Whether the mKATP comprises similar structural components to surface KATP channels (KIR/SUR) is unclear, and this is confounded by the pharmacologic overlap between surface and mitochondrial KATP channels [16]. A recent study [1] reported that arteries from SUR2−/− mice dilated less in response to the general KATP opener pinacidil. However, vasodilatation in response to the mKATP opener DZX was not affected by SUR2 ablation. Notably, vasodilatation was also observed in response to the complex II inhibitor AA5 (albeit at 1 μM), and was also unaffected by SUR2 ablation. These differential results suggest that pinacidil-induced vasodilatation depends on both surface and mitochondrial KATP channels, but that DZX- and AA5-induced vasodilatation are SUR2-independent and presumably require mKATP channels or complex II. Thus, complex II may substitute for SURs in the assembly of the mKATP channel. The fact that complex II activity is allosterically activated by ATP [45] (the endogenous ligand of the KATP channels), also suggests a functional overlap between these two proteins. Another recent study found that several truncated splice variants of SUR are found in cardiomyocytes and it was hypothesized that these short forms of SUR2 may be targeted to mitochondria [40]. Thus, the precise molecular nature of the relationship between complex II, SURs and KIR, in assembling the mKATP channel remains to be elucidated. AA5, identified herein as a potent (1 nM) mKATP agonist, may prove to be an important tool in the future elucidation of a complete molecular identity for mKATP.

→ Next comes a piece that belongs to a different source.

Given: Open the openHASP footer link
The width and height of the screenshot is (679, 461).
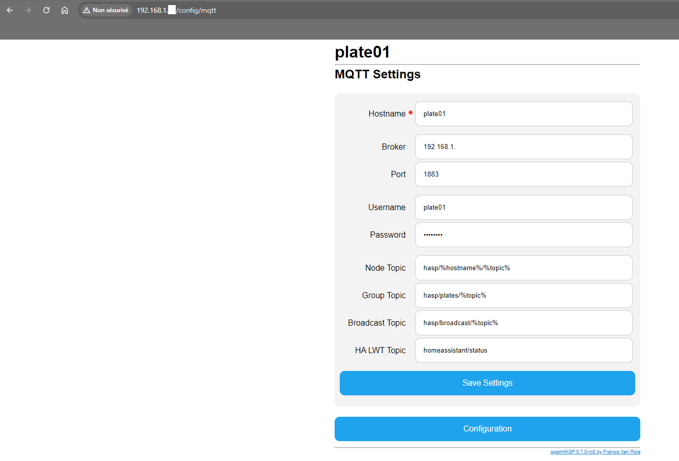Looking at the screenshot, I should pyautogui.click(x=595, y=452).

Regardless the nature of the mKATP channel and the role of complex II in its make-up, the results of the current investigation suggest that AA5 may be a potent therapeutic for cardioprotection. Similar to DZX, IPC and malonate, AA5 protected cardiomyocytes from simulated IR injury in a 5HD- and glyburide-sensitive manner. This cardioprotection translated to a whole organ model of IR injury, in which AA5 afforded both improved post-IR contractile function and lessened infarct size. The mechanism by which AA5 protected the heart appears to be independent of its inhibition of complex II, since protection was blocked by the mKATP channel antagonist 5HD. This is in agreement with findings that AA5 opened the mKATP channel at a concentration which did not inhibit complex II. Thus, while reversible inhibition of the mitochondrial respiratory chain is emerging as an important cardioprotective paradigm, with several inhibitors of complexes I, II, and IV exhibiting cardioprotective efficacy [11, 12, 35, 36, 41], AA5 does not protect via this mechanism.

Future studies will be aimed at investigating the in vivo efficacy of AA5 as a cardioprotectant, but clearly the usefulness of AA5 in vivo may be limited by its effects on other organ systems. For example, while the complex II inhibitor 3-NP is known to protect hearts in vitro [36], and malonate protects cardiomyocytes in vitro (Fig. 4c), prolonged administration of 3-NP or malonate in vivo leads to striatal lesions which mimic Huntington’s disease [6, 8]. In a similar manner, the complex I inhibitor rotenone can be cardioprotective [29], but prolonged administration of rotenone and other complex I inhibitors such as MPTP in vivo leads to a Parkinson’s disease like syndrome [7]. Thus, the potential clinical use of AA5 will have to be carefully balanced against any potential long term neurodegenerative side effects. The development of cardiac-specific or non-blood-brain-barrier-penetrating complex II inhibitors or mKATP channel agonists may provide a mechanism to bypass such effects.

In summary, we have shown herein that the potent and specific complex II inhibitor AA5 protects the heart from IR injury through a mKATP channel dependent mechanism. This finding suggests that complex II plays a role in the composition or regulation of the mKATP channel, which may be determined using AA5, a useful tool.